--- BEGIN SOURCE DOCUMENT ---

If you are looking to take a more data-driven approach to product management, it will take more than running a few reports (although that is a great place to start). This guide will help you think about product data in a deeper way — including what to measure and how to glean meaningful insights. Let's get started:
Types of product data
Product data is a broad term. It can encompass everything from website traffic to feature usage and sprint velocity. Yet a few common themes emerge — broadly, product data offers insights into your customers, performance, and progress. It should help you answer questions like:
What problems are my customers trying to solve?
How is my product performing and contributing to the business?
How efficiently is the product team working to deliver the product?
The following table includes a brief overview of these three important "buckets" of product data and what kind of metrics and information each includes. Click into the guides linked within the table for a deeper dive into each type. (Keep in mind that the specific metrics and methods you use will vary based on your product and the resources available to you.)
Product data type | Why it matters | What information it includes |
Customer data | Helps you understand customers' needs, challenges, and goals — as well as their thoughts and feelings about using your product | Customer feedback collected via quantitative methods (polls, A/B tests, NPS scores, etc.), qualitative methods (interviews, forums, focus groups, etc.), or blended methods (like an ideas portal) Read more about customer data. |
Performance data | Highlights how your business and product are performing against goals and succeeding overall | Business metrics such as annual revenue and conversion costs, plus product usage metrics such as feature usage and daily active users Read more about product metrics and product analytics. |
Progress data | Shows the product team's efficiency in delivering against the roadmap and helps ensure accurate planning | Metrics such as percentage of work completed and number of features shipped, plus reports such as burndown charts Read more about progress reports. |
Monitoring these types of product data sets you up with a great baseline for making more informed product decisions. A well-rounded view of product data helps you keep everyone's best interests in mind — across your customers, business, and team — as you decide what to build next.

--- END SOURCE DOCUMENT ---
--- BEGIN DATA SHOWN ---

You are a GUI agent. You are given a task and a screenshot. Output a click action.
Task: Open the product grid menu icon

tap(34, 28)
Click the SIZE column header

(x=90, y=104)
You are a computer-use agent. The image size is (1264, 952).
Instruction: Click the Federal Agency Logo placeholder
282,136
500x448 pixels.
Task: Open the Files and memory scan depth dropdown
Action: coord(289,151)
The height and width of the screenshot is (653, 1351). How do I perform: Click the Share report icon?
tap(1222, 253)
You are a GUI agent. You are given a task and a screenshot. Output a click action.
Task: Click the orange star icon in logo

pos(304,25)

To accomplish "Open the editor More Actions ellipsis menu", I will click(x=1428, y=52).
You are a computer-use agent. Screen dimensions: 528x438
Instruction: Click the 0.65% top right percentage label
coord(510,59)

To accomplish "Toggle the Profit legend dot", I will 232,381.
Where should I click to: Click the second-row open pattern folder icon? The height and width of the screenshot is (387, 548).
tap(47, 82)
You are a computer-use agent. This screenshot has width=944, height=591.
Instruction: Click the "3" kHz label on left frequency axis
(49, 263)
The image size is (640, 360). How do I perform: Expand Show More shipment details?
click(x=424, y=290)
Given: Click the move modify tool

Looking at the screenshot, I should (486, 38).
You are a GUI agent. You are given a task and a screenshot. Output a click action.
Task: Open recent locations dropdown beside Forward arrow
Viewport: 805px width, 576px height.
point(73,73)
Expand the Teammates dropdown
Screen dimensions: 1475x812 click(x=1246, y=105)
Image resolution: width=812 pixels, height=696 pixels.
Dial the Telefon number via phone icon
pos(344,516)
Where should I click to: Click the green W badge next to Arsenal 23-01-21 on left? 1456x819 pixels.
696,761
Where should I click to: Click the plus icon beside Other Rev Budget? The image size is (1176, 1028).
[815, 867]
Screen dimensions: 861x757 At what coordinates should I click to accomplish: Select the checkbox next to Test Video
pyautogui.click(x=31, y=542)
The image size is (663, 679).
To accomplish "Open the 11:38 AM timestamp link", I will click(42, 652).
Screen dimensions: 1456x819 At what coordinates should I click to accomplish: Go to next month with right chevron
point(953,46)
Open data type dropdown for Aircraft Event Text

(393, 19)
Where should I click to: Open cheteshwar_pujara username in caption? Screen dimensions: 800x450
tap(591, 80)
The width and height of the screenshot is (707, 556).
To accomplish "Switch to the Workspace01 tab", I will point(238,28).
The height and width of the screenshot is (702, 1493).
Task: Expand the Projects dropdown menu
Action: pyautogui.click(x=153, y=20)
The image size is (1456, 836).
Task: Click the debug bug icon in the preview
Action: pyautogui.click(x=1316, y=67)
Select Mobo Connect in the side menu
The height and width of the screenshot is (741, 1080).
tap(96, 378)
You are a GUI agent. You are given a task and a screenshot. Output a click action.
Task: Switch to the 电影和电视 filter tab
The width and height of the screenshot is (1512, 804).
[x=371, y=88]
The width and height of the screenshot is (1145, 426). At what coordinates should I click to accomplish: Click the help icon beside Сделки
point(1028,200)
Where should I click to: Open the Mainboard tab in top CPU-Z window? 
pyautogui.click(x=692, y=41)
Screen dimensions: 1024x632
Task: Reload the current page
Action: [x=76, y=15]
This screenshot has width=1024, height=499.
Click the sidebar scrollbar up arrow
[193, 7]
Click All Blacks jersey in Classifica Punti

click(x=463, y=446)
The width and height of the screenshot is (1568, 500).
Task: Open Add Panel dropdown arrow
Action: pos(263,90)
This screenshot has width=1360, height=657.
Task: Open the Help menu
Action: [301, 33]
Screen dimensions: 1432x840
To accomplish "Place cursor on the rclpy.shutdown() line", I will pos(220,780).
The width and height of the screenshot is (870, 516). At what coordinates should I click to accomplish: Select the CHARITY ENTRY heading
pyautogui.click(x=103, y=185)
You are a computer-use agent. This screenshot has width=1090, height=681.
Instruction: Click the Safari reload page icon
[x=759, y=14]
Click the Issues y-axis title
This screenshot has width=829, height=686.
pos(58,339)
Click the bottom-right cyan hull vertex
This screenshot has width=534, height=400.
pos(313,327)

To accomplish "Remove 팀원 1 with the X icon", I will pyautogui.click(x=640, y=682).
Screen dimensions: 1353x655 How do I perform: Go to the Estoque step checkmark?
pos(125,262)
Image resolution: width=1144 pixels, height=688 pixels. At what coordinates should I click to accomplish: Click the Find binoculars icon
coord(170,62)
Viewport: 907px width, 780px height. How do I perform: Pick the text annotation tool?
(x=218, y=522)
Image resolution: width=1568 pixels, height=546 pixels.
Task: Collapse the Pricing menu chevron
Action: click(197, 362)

--- END DATA SHOWN ---

Reproduce the product data guide word for word, from its opening sentence to its final one.

# [FULL RESPONSE]
If you are looking to take a more data-driven approach to product management, it will take more than running a few reports (although that is a great place to start). This guide will help you think about product data in a deeper way — including what to measure and how to glean meaningful insights. Let's get started:
Types of product data
Product data is a broad term. It can encompass everything from website traffic to feature usage and sprint velocity. Yet a few common themes emerge — broadly, product data offers insights into your customers, performance, and progress. It should help you answer questions like:
What problems are my customers trying to solve?
How is my product performing and contributing to the business?
How efficiently is the product team working to deliver the product?
The following table includes a brief overview of these three important "buckets" of product data and what kind of metrics and information each includes. Click into the guides linked within the table for a deeper dive into each type. (Keep in mind that the specific metrics and methods you use will vary based on your product and the resources available to you.)
Product data type | Why it matters | What information it includes |
Customer data | Helps you understand customers' needs, challenges, and goals — as well as their thoughts and feelings about using your product | Customer feedback collected via quantitative methods (polls, A/B tests, NPS scores, etc.), qualitative methods (interviews, forums, focus groups, etc.), or blended methods (like an ideas portal) Read more about customer data. |
Performance data | Highlights how your business and product are performing against goals and succeeding overall | Business metrics such as annual revenue and conversion costs, plus product usage metrics such as feature usage and daily active users Read more about product metrics and product analytics. |
Progress data | Shows the product team's efficiency in delivering against the roadmap and helps ensure accurate planning | Metrics such as percentage of work completed and number of features shipped, plus reports such as burndown charts Read more about progress reports. |
Monitoring these types of product data sets you up with a great baseline for making more informed product decisions. A well-rounded view of product data helps you keep everyone's best interests in mind — across your customers, business, and team — as you decide what to build next.